02/15/2021

Motor Imagery BCI for Cognitive Profiling in Disorders of Consciousness and Prospects for Direct Speech BCI with Imagined-speech


Host: IEEE Brain
Start Date: Mar 18, 2021
Location: Virtual

Description: Speaker: Dr. Damien Coyle, Ulster University. Summary: This webinar will cover two current hot topics in EEG-based brain-computer interface research and research ongoing at the Intelligent Systems Research Centre. Part 1 will focus on assessment of patients with prolonged disorder of consciousness (PDoC). Motor imagery brain-computer interface (MI-BCI) may facilitate willful modulation of sensorimotor oscillations in patients with PDoC, enabling assessment of awareness and question answering by imagining movement and thus, potentially, movement-independent neuropsychological assessment.

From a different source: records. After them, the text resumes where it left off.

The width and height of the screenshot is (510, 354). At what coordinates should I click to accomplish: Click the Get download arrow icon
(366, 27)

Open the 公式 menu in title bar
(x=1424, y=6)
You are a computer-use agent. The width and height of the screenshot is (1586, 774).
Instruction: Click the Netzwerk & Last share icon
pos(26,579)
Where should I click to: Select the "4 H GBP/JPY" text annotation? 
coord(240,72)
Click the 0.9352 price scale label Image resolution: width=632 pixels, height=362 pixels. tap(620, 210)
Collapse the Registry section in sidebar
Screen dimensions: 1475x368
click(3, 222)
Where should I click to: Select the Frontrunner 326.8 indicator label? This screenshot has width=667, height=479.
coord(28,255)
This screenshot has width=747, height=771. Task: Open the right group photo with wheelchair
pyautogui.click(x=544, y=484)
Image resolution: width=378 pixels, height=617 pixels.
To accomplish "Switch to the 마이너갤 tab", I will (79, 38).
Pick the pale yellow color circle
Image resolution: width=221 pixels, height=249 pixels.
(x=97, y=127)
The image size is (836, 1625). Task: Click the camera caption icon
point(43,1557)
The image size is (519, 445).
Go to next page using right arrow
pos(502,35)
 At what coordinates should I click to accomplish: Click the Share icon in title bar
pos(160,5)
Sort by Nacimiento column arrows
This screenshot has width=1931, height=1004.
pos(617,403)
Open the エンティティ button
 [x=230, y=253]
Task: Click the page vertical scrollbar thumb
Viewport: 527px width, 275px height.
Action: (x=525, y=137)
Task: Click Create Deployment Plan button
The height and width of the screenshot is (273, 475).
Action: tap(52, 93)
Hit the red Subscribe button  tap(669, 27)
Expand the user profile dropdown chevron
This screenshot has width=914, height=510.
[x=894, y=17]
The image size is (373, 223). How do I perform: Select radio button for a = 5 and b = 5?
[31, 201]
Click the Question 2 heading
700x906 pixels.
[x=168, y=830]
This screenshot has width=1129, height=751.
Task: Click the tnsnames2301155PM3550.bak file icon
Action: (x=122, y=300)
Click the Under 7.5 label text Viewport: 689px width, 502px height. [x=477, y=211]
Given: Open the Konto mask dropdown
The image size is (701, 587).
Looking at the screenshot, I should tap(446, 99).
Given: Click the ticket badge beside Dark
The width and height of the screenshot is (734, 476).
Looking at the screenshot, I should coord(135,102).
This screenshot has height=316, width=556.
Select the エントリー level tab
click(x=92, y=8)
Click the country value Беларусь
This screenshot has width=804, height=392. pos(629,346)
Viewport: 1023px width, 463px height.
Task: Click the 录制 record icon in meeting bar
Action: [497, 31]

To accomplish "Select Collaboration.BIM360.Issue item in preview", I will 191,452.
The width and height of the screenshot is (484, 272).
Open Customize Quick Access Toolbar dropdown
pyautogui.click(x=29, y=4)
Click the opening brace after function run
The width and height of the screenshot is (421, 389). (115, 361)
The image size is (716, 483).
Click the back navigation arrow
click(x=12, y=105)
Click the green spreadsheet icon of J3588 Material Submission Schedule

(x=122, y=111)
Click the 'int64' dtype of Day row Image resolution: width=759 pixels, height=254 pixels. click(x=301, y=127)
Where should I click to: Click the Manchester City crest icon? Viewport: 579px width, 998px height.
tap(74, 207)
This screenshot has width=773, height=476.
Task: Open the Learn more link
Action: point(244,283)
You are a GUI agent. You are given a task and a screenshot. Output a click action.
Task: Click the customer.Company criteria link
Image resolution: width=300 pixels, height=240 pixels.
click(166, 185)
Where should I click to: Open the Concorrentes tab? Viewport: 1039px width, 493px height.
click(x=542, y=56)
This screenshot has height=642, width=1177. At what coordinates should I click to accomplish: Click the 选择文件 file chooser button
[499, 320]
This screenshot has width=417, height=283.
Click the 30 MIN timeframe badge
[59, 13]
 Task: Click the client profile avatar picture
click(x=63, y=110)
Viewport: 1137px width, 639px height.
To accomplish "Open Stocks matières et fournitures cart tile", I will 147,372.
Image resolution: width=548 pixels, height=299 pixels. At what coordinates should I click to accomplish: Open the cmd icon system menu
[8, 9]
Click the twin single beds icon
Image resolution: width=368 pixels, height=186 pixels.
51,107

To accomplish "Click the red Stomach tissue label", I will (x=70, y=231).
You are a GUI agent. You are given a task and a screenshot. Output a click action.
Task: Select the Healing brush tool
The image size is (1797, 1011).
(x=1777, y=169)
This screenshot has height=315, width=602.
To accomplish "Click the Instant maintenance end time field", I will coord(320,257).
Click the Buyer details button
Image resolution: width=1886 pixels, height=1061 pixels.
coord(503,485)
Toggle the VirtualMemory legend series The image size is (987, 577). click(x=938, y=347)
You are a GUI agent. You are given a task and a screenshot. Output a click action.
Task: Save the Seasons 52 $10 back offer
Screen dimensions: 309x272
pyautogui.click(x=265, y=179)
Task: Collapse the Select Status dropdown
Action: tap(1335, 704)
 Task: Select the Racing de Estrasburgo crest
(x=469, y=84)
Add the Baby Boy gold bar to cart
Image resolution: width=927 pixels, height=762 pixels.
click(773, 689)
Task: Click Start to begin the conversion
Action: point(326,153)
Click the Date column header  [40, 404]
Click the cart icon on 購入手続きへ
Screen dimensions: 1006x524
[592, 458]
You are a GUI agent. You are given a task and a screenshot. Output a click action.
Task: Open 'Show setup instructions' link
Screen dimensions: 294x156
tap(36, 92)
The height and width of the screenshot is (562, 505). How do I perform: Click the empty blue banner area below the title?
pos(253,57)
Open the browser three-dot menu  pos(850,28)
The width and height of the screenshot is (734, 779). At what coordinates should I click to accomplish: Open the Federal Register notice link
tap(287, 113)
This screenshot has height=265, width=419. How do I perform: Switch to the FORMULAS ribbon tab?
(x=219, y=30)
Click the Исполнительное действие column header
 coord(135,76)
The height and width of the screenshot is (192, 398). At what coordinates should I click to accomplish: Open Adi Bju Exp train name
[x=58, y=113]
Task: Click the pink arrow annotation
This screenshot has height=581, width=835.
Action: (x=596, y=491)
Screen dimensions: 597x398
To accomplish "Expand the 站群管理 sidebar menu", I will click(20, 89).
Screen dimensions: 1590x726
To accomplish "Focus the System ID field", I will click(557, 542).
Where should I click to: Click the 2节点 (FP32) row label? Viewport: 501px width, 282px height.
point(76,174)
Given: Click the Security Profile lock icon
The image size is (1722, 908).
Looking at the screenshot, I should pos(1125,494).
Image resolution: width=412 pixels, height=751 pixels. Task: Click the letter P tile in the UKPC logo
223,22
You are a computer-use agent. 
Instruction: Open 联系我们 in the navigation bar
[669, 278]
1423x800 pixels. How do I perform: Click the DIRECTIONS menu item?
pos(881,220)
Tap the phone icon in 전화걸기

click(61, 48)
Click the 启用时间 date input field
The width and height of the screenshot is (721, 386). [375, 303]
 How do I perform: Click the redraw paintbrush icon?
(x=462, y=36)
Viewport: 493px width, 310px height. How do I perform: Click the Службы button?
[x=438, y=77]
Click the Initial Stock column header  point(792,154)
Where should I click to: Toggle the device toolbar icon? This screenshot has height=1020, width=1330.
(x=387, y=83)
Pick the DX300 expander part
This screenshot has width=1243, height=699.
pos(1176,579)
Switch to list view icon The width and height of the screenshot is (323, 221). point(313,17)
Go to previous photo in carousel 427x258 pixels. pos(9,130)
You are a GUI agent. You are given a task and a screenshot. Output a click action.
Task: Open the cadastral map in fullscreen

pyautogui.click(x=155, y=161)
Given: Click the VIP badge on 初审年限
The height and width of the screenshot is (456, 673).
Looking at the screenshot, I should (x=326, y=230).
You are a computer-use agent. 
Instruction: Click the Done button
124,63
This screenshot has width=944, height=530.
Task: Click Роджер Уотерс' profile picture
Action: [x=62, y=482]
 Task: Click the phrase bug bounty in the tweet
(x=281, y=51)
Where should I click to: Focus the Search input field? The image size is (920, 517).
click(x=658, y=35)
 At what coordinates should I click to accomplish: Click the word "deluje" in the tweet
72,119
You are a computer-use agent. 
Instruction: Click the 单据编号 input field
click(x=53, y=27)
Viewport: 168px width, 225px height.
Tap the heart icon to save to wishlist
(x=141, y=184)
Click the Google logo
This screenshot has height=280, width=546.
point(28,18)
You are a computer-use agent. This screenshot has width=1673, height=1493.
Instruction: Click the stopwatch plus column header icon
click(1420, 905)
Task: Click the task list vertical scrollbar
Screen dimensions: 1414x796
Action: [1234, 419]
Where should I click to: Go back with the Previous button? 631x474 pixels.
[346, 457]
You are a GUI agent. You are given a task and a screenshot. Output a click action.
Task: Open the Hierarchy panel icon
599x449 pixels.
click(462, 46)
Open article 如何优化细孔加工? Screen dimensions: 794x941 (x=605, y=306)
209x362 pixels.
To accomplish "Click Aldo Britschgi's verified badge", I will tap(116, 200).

We evaluated this potential with a cohort of PDoC patients (n=24). Whilst results revealed patients across the PDoC spectrum have capacity to learn to modulate sensorimotor rhythms and respond to closed questions, differences in patient cognition are more likely to be revealed after extended training with feedback and more intensive question-and-answer sessions. Part 2 will focus on direct speech BCIs. Several recent studies have harnessed overt speech to examine linguistic communication through neural signals. While imagined speech is the holy grail modality for a BCI based on language, systematic study of imagined speech has been relatively sparse. The phenomenology of imagined speech, its relationship to overt speech, and the effect of different stimuli on efforts to elicit and label its neural correlations to enable algorithms to learn to detect and classify it, are currently not well understood. Employing the first picture-naming paradigm in speech BCI research, this talk will show that effects of stimuli/cues on speech decoding from EEG are highly significant, whilst linguistic properties of semantics and syntax are not and that overt speech is easier to decode from EEG than imagined speech.